Soms denk ik dan dat het allemaal in mijn hoofd zit maar ik weet echt niet hoe ik dit moet overbruggen .
Ik wil gezond eten , ook meer groenten die ik ook zelden eet , maar hoe begin je daaraan als het altijd precies lijkt alsof je slakken ofzo aan het eten bent?

Help  :Frown:

----------


## Petra717

Is het misschien een ideetje op te beginnen met vruchtensappen? 
Wat is jou associatie met fruit, oftewel waar denk je aan als je fruit voor je hebt? 

knuffel,
petra

----------


## Fleurtje

> Is het misschien een ideetje op te beginnen met vruchtensappen? 
> Wat is jou associatie met fruit, oftewel waar denk je aan als je fruit voor je hebt? 
> 
> knuffel,
> petra


Als ik fruit voor me heb is dat zo van , bah zo een geur en de sappigheid daar hou ik ook niet van , ik doe echt wel mijn best maar het lukt me gewoon niet op mijn eentje.

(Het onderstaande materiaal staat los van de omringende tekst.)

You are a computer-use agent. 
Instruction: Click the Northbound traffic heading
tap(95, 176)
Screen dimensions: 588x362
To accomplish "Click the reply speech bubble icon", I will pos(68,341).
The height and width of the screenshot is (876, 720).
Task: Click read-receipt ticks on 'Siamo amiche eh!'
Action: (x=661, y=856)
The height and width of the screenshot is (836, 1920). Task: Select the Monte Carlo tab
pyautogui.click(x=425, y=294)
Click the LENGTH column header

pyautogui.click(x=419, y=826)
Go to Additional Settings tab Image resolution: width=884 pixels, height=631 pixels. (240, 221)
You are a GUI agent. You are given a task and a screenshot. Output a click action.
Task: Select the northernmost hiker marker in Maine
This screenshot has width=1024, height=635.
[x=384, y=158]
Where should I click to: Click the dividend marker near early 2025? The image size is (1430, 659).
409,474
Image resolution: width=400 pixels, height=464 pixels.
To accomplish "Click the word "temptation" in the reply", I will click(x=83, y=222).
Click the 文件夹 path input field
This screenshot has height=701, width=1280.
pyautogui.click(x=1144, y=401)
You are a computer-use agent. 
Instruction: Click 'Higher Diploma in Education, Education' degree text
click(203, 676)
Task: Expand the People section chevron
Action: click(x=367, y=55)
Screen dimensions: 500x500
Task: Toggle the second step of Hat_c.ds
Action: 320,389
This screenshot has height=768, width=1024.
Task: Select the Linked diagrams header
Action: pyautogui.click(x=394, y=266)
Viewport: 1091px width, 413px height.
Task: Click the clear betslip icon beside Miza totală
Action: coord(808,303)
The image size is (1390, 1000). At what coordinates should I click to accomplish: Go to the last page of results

Mijn vriend probeert me fruit te doen eten maar als ik niet wil stopt hij gewoon , ik vind het zo lastig , later als ik kinderen wil moet ik gewoon gezond leven . Wat moet ik toch doen ???  :Frown:

----------


## Sanne&Daan

ik ben het met petra eens begin eens met sapjes misschien dat dat helpt, zoniet ga naar je huisarts misschien kan hij je door verwijzen naar een specialist wie weet kom je er dan vanaf, hopelijk heb je er wat aan.
groetjes Sanne

----------


## Fleurtje

Of misschien gewoon eens door de zure appel bijten ?

----------


## Luuss0404

Hey Fleurtje,

Is het inmiddels al gelukt om fruit te eten?
Je kan fruit en groente ook combineren met iets wat je lekker vind zodat je het leert eten zoals bv stukjes fruit door de yoghurt of vla heen doen, een bowl maken (fruit met siroop en evt wijn of ander drankje), zelf perzikijs (of andere smaak) maken met echte perzikjes, aardbeien of druiven kun je dopen in chocoladefondue, ananas of paprika of andere groente of fruit kun je dopen in kaasfondue. Net wat je lekker vind en dan telkens wat minder yoghurt, vla of fondue bij groente of fruit gebruiken zodat je langzaam aan de echte smaak kan wennen tot je het zonder ook kan eten.
Succes in elk geval!

Lieve groet, Luuss

----------